Fast Flowing Heat in Graphene Heterostructures
November 30, 2017 | ICFOEstimated reading time: 1 minute

Nanoscale heat flow plays a crucial role in many modern electronic and optoelectronic applications, such as thermal management, photodetection, thermoelectrics and data communication. Two-dimensional layered materials are beginning to confirm their groundbreaking role in many of these applications. Perhaps even more promising are so-called van der Waals heterostructures, consisting of different layered two-dimensional materials stacked one on top of the other. These stacks can consist of materials with dramatically different physical properties, while the interfaces between them are ultraclean and atomically sharp.

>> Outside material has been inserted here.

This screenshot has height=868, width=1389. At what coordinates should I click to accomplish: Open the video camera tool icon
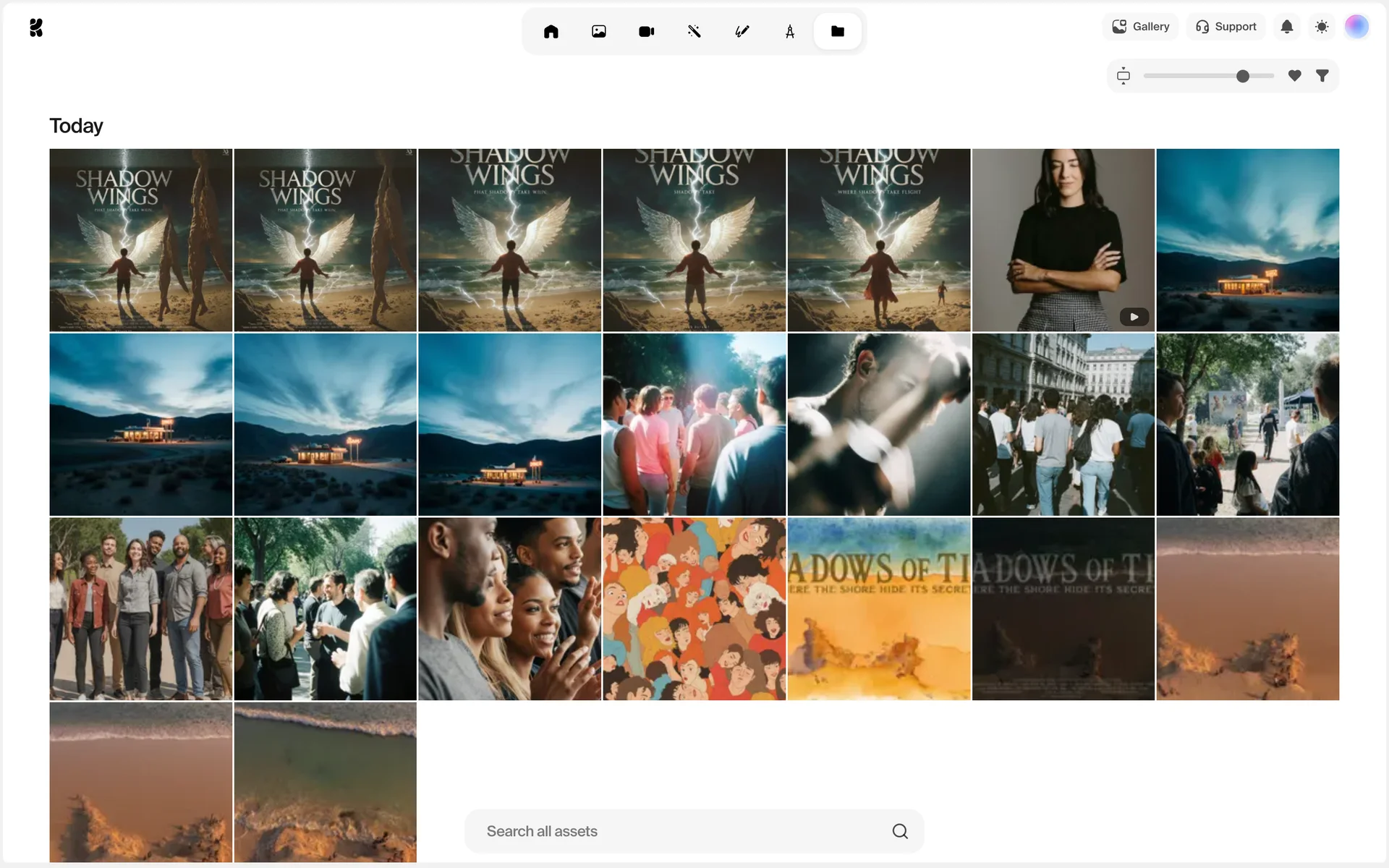(x=646, y=31)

Scientists from the European Graphene Flagship, led by ICFO researchers, have recently succeeded in observing and following, in real-time, the way in which heat transport occurs in van der Waals stacks, which consist of graphene encapsulated by the dielectric two-dimensional material hexagonal BN (hBN).
In a study, recently published in Nature Nanotechnology entitled “Out-of-plane heat transfer in van der Waals stacks through electron–hyperbolic phonon coupling” , ICFO researchers Klaas-Jan Tielrooij, Niels C. H. Hesp, Mark B. Lundeberg, Mathieu Massicotte, Peter Schmidt, and Diana Davydovskaya, led by ICREA Prof at ICFO Frank Koppens, in collaboration with researchers from The Netherlands, Italy, Germany, and United Kingdom, have identified a highly surprisingly effect: rather than staying within the graphene sheet, the heat actually flows to the surrounding hBN sheets. This out-of-plane heat transfer process occurs on an ultrafast timescale of picoseconds (one millionth of a millionth of a second), and is therefore dominant over competing (in-plane) heat transfer processes.
The heat transfer process occurs through hot graphene electrons (experimentally generated by incident light) that couple to hyperbolic phonon-polaritons in the hBN sheets. These phonon-polaritons propagate within the hBN as light does in an optical fiber, but in this case for infrared wavelengths and at the nanometer scale. It turns out that these exotic hyperbolic modes are very efficient at carrying heat away.
The results of this work will definitely have far-reaching implications for many applications based on hBN-encapsulated graphene, sometimes referred to as the next generation graphene platform, owing to its superior electrical properties. In particular, it will provide direction to optoelectronic device design, where these heat flow processes can be thoroughly exploited.